At its best, the concert fully embraced that quality. Katrina Lenk accompanied herself on guitar as she sang “Johanna,” from “Sweeney Todd,” a song full of surprising and menacing musical turns; she leaned into the notes that sounded most out-of-place, making their resolutions sound anything but inevitable. It was an unsettling performance, and entrancing, showcasing the clarity with which Sondheim can make complicated and even distasteful emotional arcs impossible to look away from or disavow. Michael Cerveris, performing “Finishing the Hat” from “Sunday in the Park with George,” often cited as one of Sondheim’s greatest songs, slid in and out of the melody, opting occasionally for a sort of sung-speech that made the thrilling, painful introspection of the lyrics all the more overpowering. Sutton Foster, who gave the evening’s first vocal performance, performed “There Won’t Be Trumpets” from “Anyone Can Whistle” without wearing a trace of makeup. It was a small gesture, and a big one: Broadway has always struggled to balance great art with great spectacle, and by taking any adornment out of the picture, she posed a challenge to Sondheim’s music — can it really hold up? — and answered, affirmatively, yes.

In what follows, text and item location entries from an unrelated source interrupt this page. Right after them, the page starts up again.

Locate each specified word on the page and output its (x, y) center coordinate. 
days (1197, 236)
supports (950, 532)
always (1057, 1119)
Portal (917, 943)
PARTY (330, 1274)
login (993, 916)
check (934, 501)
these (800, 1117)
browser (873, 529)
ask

But even in a concert filmed almost exclusively in artists’ homes, spectacle has a place. And if one number swept the evening, it was certainly Christine Baranski, Meryl Streep and Audra McDonald’s collaboration on “The Ladies Who Lunch,” a scathing takedown of society women from “Company.” The trio, clad in fluffy white bathrobes and drinking copiously — Baranski, for much of the number, kept her face half-obscured behind an enormous wine glass — sang together over Zoom. Sure, they did a beautiful job, but most importantly they were silly, embodying to great effect some of the collective insanity of this time. It was the pajama party we’d all like to join, and a crucial reminder that for all that the plaudits piled on Sondheim’s work can make it feel untouchably artistic, his music often bursts with fun.

Right now, the feeling that art has to stand for more than itself is overpowering. Beauty isn’t enough; pleasure isn’t enough; our society is on the brink, and we need new cultural touchstones to reflect the enormous sense of change that’s enveloping us. Broadway usually makes for an exclusive kind of enjoyment, with ticket prices that, even at their cheapest, require a certain degree of economic comfort to be affordable. And nothing, recently, has made the flaws of that structure more apparent than the business’s desperate attempt to stay liquid in the face of coronavirus by reducing ticket prices dramatically in the week before Governor Cuomo forced the theaters to close. It was as if the producers had banded together to say: As long as the rich don’t get sick, it doesn’t matter who we put at risk.

“Take Me to the World” hinted at a different model, one in which humanity might be approached with broad honesty and equitability, and theater might be seen as a true means to connect, not an operation reliant on elitism. While the concert’s start had been alarming, wrote one commenter on YouTube, “it turned out so amazing and better than I could’ve hoped for… Really shows what theater can do.”